**Assignment**
Reproduce only the lines of the material below that start at the line containing "The image size is (1568, 521)." and stop at the line containing "The image size is (1200, 800).". Keep both end lines.
** Opening Extracted entries block **
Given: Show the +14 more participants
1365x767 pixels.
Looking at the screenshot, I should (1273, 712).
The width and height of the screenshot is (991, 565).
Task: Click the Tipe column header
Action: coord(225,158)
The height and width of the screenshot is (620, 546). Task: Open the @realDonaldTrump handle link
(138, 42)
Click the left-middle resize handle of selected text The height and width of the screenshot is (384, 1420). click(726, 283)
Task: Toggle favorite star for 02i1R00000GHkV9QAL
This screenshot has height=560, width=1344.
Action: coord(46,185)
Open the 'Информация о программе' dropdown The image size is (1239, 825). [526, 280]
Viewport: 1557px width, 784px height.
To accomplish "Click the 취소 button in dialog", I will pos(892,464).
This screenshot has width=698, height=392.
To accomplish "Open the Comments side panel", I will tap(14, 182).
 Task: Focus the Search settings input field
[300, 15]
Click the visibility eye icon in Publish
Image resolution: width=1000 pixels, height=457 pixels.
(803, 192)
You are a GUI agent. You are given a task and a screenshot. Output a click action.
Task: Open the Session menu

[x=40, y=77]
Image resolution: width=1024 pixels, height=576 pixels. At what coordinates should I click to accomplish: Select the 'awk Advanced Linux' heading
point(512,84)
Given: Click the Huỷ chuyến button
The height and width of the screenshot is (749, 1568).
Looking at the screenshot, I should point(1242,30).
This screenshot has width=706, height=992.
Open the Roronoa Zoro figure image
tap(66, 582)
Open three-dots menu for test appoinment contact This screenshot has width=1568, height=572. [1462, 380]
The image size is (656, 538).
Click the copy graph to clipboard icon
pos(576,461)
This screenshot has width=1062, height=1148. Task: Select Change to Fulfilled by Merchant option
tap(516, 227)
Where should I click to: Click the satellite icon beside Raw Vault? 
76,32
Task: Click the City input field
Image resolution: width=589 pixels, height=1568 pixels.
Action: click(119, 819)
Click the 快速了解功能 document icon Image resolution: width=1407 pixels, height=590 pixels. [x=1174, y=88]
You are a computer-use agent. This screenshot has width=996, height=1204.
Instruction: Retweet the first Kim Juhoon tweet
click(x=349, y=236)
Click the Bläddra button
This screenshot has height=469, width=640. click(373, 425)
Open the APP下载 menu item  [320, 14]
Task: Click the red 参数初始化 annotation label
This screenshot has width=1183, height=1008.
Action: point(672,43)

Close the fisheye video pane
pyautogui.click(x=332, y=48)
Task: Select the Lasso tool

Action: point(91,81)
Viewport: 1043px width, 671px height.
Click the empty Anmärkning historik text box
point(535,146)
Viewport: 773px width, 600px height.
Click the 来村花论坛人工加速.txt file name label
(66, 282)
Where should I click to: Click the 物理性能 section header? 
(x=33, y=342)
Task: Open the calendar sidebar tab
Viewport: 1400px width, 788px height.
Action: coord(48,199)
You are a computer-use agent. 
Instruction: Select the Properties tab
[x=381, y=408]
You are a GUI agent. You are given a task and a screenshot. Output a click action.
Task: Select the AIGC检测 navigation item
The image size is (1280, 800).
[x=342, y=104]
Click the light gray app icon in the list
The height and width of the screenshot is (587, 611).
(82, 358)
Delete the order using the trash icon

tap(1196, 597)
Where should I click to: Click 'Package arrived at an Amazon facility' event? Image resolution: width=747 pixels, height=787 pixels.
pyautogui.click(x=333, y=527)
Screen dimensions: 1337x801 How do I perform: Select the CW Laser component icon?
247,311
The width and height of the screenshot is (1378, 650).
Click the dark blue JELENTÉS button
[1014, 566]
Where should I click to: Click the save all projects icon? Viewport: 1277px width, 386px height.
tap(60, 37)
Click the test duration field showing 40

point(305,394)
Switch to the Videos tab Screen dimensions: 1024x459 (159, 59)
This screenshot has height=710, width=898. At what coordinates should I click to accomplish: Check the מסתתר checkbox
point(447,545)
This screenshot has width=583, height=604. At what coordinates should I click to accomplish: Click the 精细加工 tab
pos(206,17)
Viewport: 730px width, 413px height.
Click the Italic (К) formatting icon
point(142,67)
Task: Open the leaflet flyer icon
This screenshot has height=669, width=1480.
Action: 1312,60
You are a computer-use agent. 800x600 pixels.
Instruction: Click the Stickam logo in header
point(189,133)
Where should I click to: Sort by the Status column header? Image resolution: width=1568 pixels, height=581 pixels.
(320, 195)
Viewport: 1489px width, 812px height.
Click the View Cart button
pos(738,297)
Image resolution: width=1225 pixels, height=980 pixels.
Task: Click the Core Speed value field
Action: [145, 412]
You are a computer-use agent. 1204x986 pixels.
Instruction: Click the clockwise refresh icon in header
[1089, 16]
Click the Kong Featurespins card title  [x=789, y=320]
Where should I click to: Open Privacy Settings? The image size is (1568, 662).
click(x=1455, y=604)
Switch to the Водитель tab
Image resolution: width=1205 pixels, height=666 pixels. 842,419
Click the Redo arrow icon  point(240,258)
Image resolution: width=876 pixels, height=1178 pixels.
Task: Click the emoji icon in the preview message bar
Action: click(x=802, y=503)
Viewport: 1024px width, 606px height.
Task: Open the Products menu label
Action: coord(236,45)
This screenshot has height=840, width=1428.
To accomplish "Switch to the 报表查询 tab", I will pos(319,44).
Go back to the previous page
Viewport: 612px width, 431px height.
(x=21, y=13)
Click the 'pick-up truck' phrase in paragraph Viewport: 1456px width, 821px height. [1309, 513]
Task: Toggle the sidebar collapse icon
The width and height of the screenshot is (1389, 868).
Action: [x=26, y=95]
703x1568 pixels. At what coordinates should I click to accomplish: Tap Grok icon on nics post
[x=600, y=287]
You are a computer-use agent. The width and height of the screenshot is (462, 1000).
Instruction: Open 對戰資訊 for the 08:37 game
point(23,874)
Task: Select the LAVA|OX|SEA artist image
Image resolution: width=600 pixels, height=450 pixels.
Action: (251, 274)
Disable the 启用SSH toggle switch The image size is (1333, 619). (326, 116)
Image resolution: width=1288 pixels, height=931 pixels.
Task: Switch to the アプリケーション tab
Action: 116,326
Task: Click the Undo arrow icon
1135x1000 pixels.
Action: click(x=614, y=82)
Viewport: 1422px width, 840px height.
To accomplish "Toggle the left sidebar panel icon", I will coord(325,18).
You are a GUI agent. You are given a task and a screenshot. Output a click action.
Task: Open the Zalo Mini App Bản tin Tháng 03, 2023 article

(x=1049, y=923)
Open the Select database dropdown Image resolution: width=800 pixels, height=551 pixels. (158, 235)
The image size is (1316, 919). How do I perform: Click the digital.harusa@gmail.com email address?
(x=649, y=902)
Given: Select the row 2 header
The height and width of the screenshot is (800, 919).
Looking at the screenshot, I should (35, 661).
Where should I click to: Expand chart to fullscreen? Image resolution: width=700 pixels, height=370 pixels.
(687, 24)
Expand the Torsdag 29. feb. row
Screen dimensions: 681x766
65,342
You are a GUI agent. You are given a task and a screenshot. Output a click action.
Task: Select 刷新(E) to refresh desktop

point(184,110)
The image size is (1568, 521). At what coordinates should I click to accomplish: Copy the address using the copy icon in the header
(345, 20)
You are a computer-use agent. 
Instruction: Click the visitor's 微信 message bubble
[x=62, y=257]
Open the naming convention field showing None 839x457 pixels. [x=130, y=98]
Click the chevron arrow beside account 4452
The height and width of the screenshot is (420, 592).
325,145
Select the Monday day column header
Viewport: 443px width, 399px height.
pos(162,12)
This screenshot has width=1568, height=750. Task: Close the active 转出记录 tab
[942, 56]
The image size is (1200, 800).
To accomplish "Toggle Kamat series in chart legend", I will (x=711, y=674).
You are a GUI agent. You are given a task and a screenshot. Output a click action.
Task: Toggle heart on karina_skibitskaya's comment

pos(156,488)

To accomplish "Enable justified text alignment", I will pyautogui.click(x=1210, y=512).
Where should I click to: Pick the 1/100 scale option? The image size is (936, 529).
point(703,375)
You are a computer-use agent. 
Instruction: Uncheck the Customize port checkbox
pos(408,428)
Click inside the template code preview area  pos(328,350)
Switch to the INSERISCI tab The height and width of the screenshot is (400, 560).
** Closing Extracted entries block **
**Output of the task**
The image size is (1568, 521). At what coordinates should I click to accomplish: Copy the address using the copy icon in the header
(345, 20)
You are a computer-use agent. 
Instruction: Click the visitor's 微信 message bubble
[x=62, y=257]
Open the naming convention field showing None 839x457 pixels. [x=130, y=98]
Click the chevron arrow beside account 4452
The height and width of the screenshot is (420, 592).
325,145
Select the Monday day column header
Viewport: 443px width, 399px height.
pos(162,12)
This screenshot has width=1568, height=750. Task: Close the active 转出记录 tab
[942, 56]
The image size is (1200, 800).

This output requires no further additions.